Gift Giving Etiquette
. If invited to a Kiwi's house, bring a small gift such as flowers, chocolates, or a book about your home country to the hosts.
. Gifts should not be lavish.
. Gifts are opened when received.
Dining Etiquette
. New Zealanders are casual as is reflected in their table manners.
. The more formal the occasion, the more strict the protocol.
. Wait to be told where to sit.
. Meals are often served family-style.
. Keep your elbows off the table and your hands above the table when eating.
.Table manners are Continental -- hold the fork in the left hand and the knife in the right while eating. They will not look askance, however, if you adopt American table manners.

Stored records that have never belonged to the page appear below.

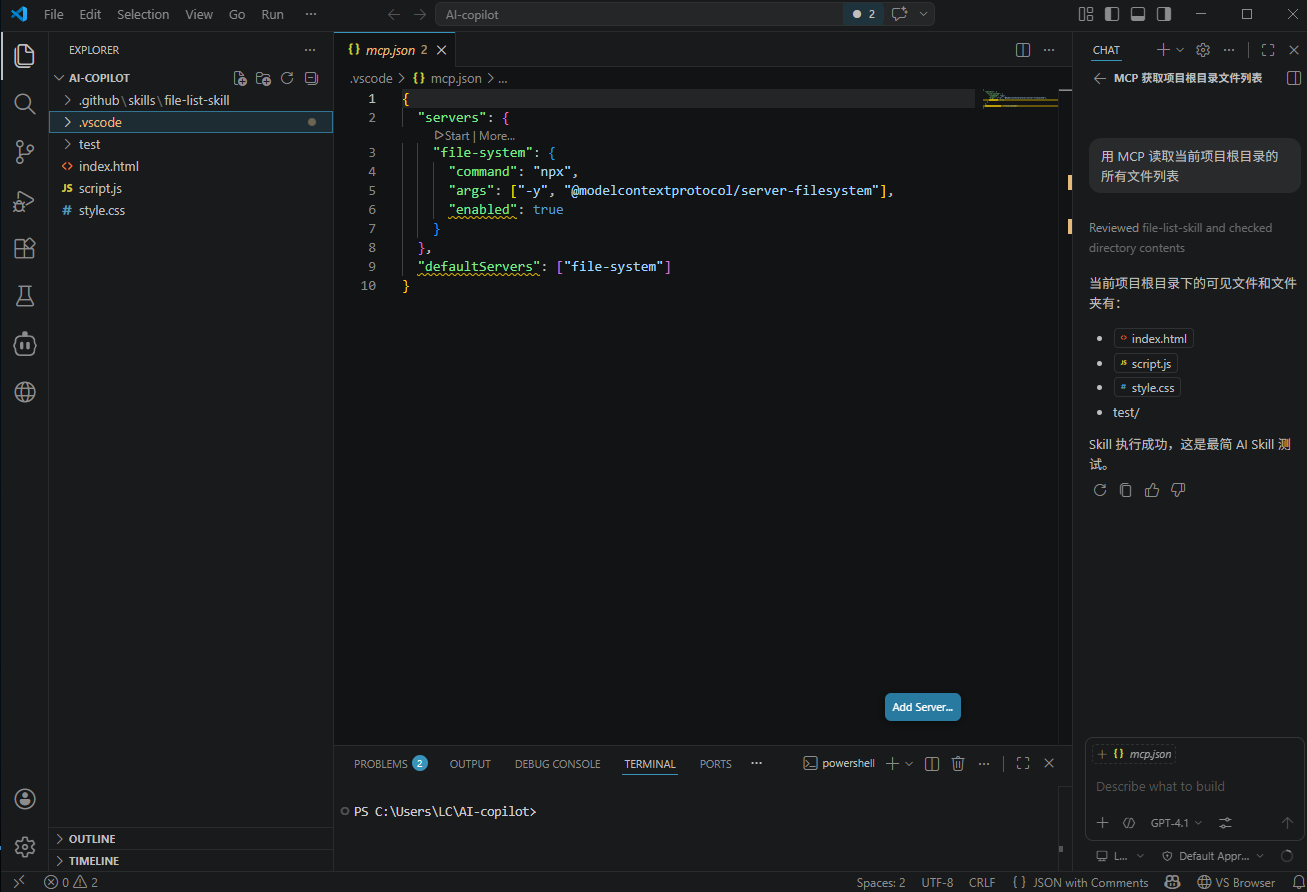1307x892 pixels.
Task: Click the New File icon in Explorer
Action: 240,78
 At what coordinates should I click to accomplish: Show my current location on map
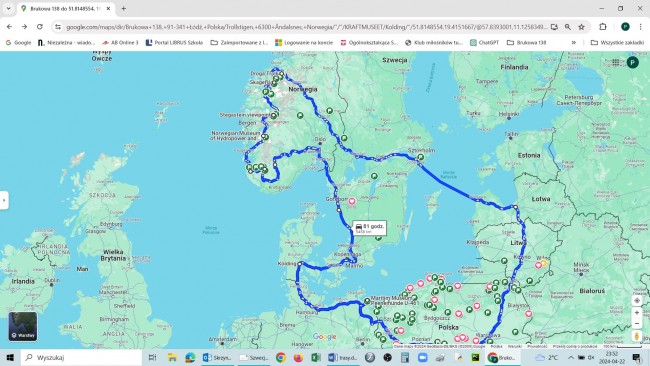[637, 300]
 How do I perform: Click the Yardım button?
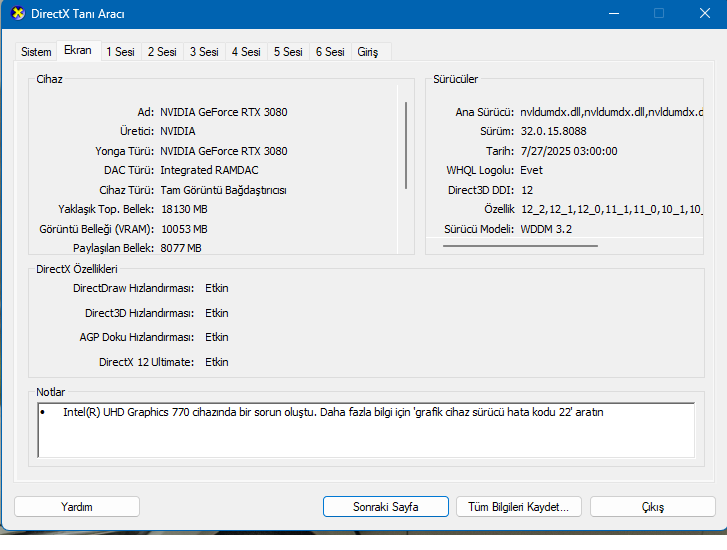point(77,506)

. Indicate you have finished eating by laying your knife and fork parallel on your plate with the handles facing to the right.
Maori Dining Etiquette
. Following a Powhiri, the visitors will be asked to the dining room (a separate building to the carved meeting house) to sit to eat at long tressle tables.
. They should not eat until the food has been ‘blessed’ or an acknowledgement said by an elder of the home people even if the food is getting cold.
. Visitors should try to enable the home people to sit amongst them to chat and get to know them while eating.
. Often, younger people will be serving and older people will be working in the kitchen.
. It is important to realise that in most cases they are working voluntarily and it is appropriate to formally and publicly thank them near the close of the meal before leaving the dining room to begin the meeting. As a result of this, the visitors may be light-heartedly asked to sing.
. To sing a song from your home country would show respect and thanks.